One of them took a good look at Kelly and found she just had a little piece of grass in her throat. She really wasn’t choking after all! Barry and I laughed about this for years. We wondered how Kelly ever survived with two beginner parents.
Through the years, I have had many reasons to travel up to Door County – speaking at the school, leading book tours and presenting mini-shows at the gallery. We also vacationed there as a family. But in all those years, I had never hiked in Door County.
Now I was leading a week-long A with third graders at the school, then presenting a picture book class for Write On Door County. I was fortunate to stay in the newly remolded Write On Door County House. It was just what I needed after a long and emotional winter. I had moved Barry twice and then moved myself into a new apartment. But I made up for lost time now and got some hikes in.
Hike Twenty-eight was on Sunrise Trail in Peninsula State Park, right off the main drag in Fish Creek. It was a warm and sunny late afternoon as I walked a couple of hours into the woods. On my way back, I heard frogs singing in the swamp and found a bench to sit on and just listen. The trail made a nice loop so I did not get lost.

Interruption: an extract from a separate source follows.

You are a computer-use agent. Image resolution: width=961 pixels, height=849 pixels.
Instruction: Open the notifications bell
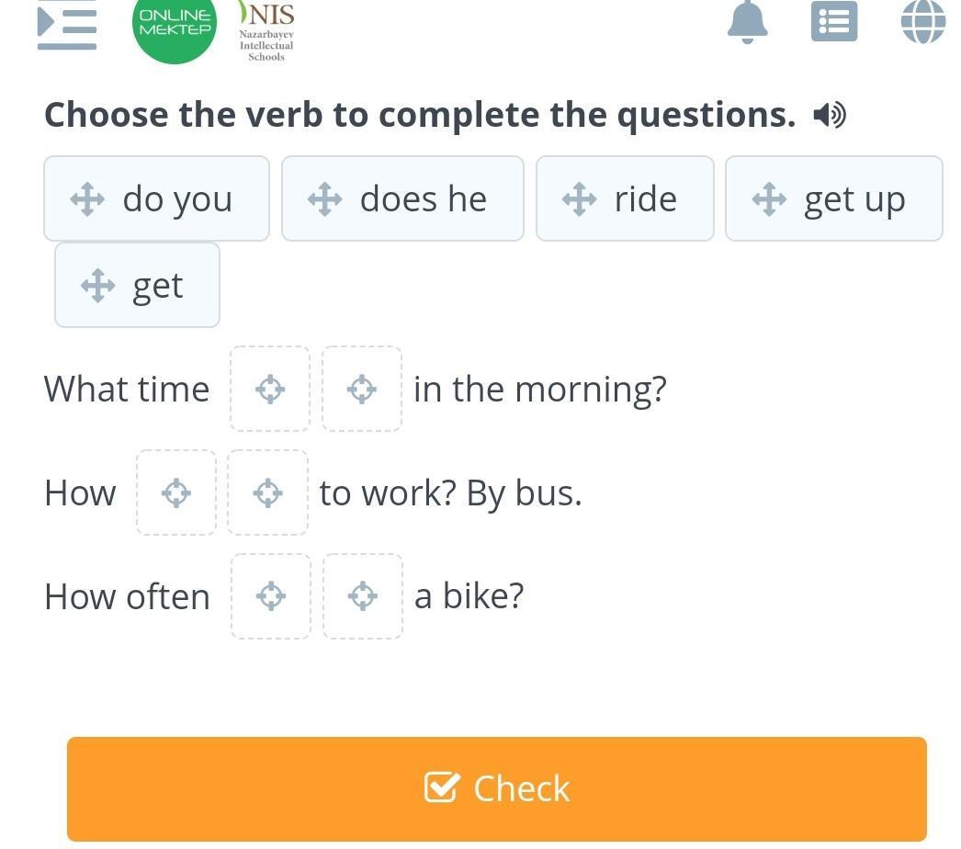coord(747,20)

The next day, I went back to the park and picked up the Hemlock Trail. The trail was a bit confusing, but it took me up to a high point where I could see the huge ice shoves on Green Bay. It had been a long, cold winter and the ice was just breaking up, causing ice formations that looked like icebergs.
Wandering around Hemlock trail took about two hours. Huge trees along some areas on the trail made me feel pretty small. I had spent the last two years feeling small and helpless. Nevertheless, I tried to think about all the fun times Barry and I had had up in Door County. I had been trying not to remember the good times because it was just so painful to think about all we have lost. But on this day, I remembered, and it wasn’t so tough after all.
Finally, I am half way to my goal of 60 hikes in my 60th
For Hike Thirty, I drove out to a Land Trust hiking area called Three Springs in Door County. I got really lost trying to find it. In fact, I ended up driving all the way to other side of the peninsula before I back-tracked and found the trail.
It was a rainy and wet day on the confusing trail. The area was in the process of being logged so lots of the trail markers were missing. I must be getting smarter in my old age. I realized that I had told no one where I was going, so instead of trying to follow the map, I went out 30 minutes, then turned around and walked back the same way. I was pleased to find a cool, old homestead in the woods and then a marsh area where I could sit and watch spring happening all around me.
Now 30 years later, here I was hiking in Door County while my husband was home in a care center. I felt like the young parent I was so long ago, not wanting to make a mistake and not knowing what to do while my child almost choked on a piece of grass. Except this time around, I am on my own, dealing with my husband’s escalating dementia. Will I do the right things? I hope so.